PITTSBURGH (Pittsburgh Jewish Chronicle via JTA) — Prosecutors have moved to block the convicted synagogue shooter and his defense team from presenting certain evidence to the jury during the next phase of the trial, such as comparing the case to others or putting a witness on the stand to argue that the death penalty is not a deterrent to murder.
The defendant was convicted last week of using an AR-15 to slaughter 11 worshippers from three congregations at the Tree of Life synagogue building on Oct. 27, 2018, because of his hatred of Jews. Among the 63 counts on which he was convicted, 33 carry the potential death penalty.
The penalty phase starts Monday. The government will present its evidence — called “aggravating factors” — for why prosecutors think the shooter should die in the federal execution chamber in Indiana. The defense will present its case for life in prison — “mitigating factors.”
Prosecutors are asking the judge, Robert Colville, to rein in the defense team. Not surprisingly, the defense has objected to nearly all of the government’s requests.
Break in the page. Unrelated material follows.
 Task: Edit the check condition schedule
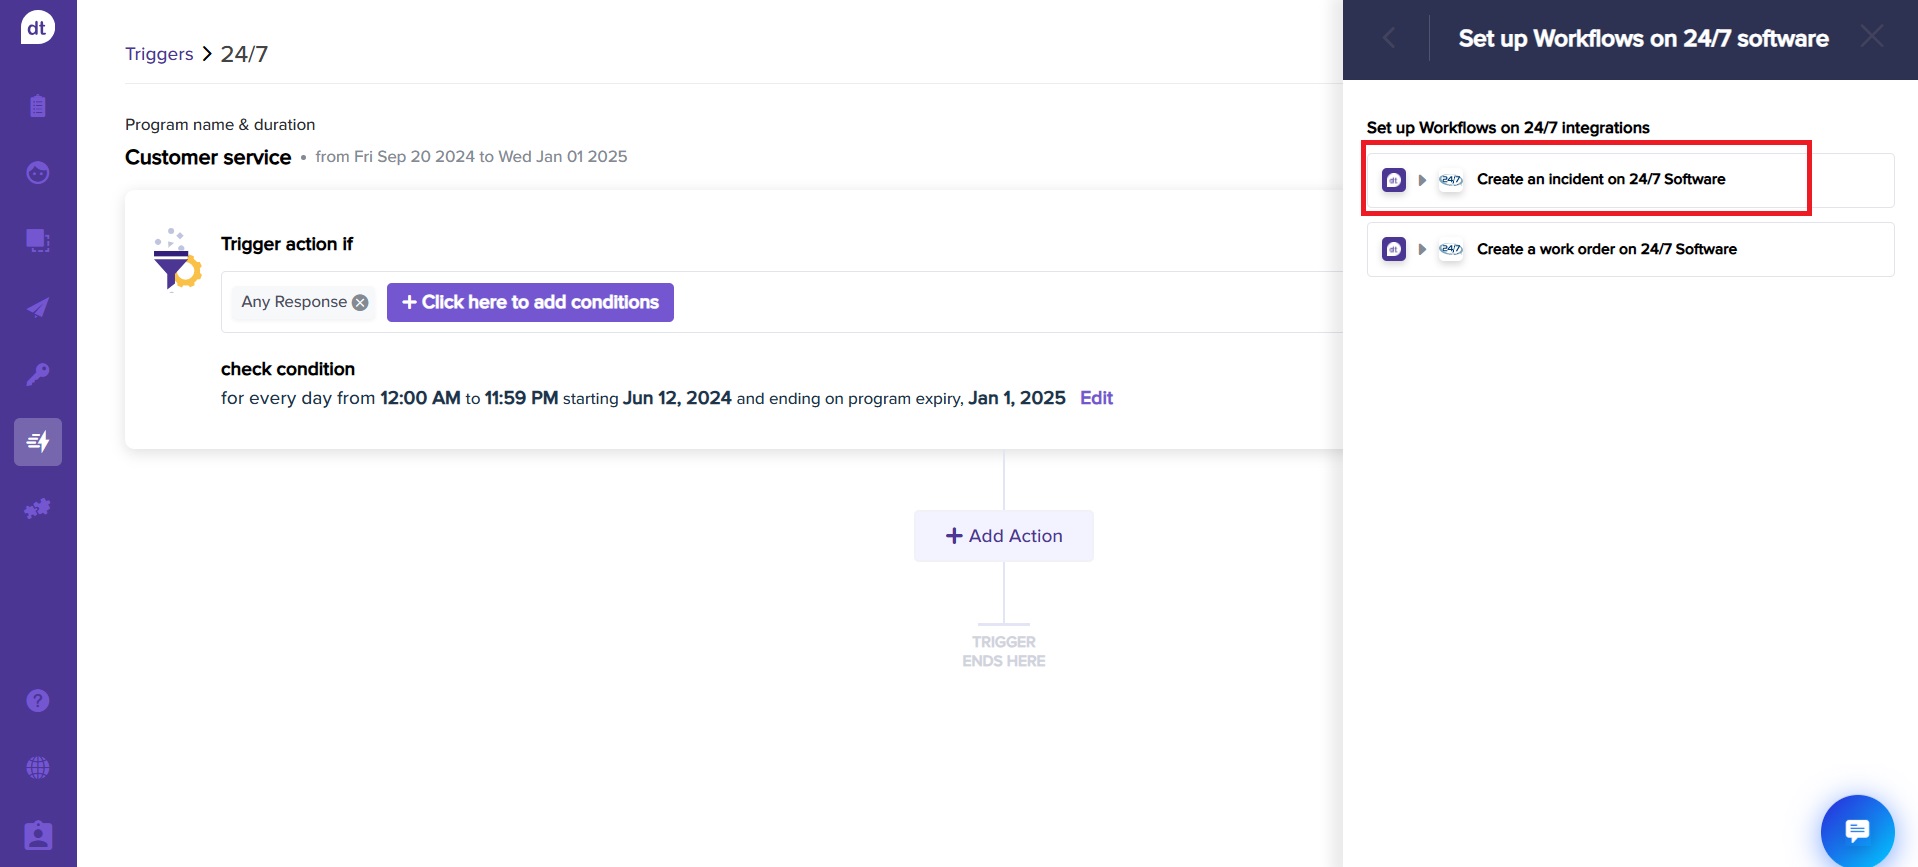pyautogui.click(x=1096, y=398)
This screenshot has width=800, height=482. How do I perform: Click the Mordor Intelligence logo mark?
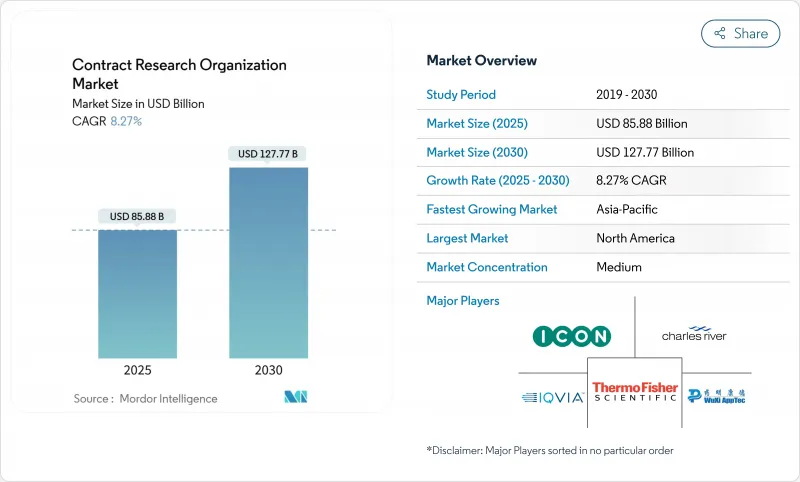tap(296, 398)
Under the Eighth Amendment, a jury in a capital case is required to consider all mitigating evidence and decide how much weight to give it. But prosecutors said that doesn’t mean the defense has “unfettered discretion” to present anything the lawyers consider mitigating.
“Rather,” they said, “the Supreme Court has clearly established that relevant mitigating evidence must be related to the defendant’s background, character, or record, or the circumstances of his offense.”
The government said it anticipates that defense lawyers will try to introduce evidence and argument that has no “probative” value and risks misleading the jury.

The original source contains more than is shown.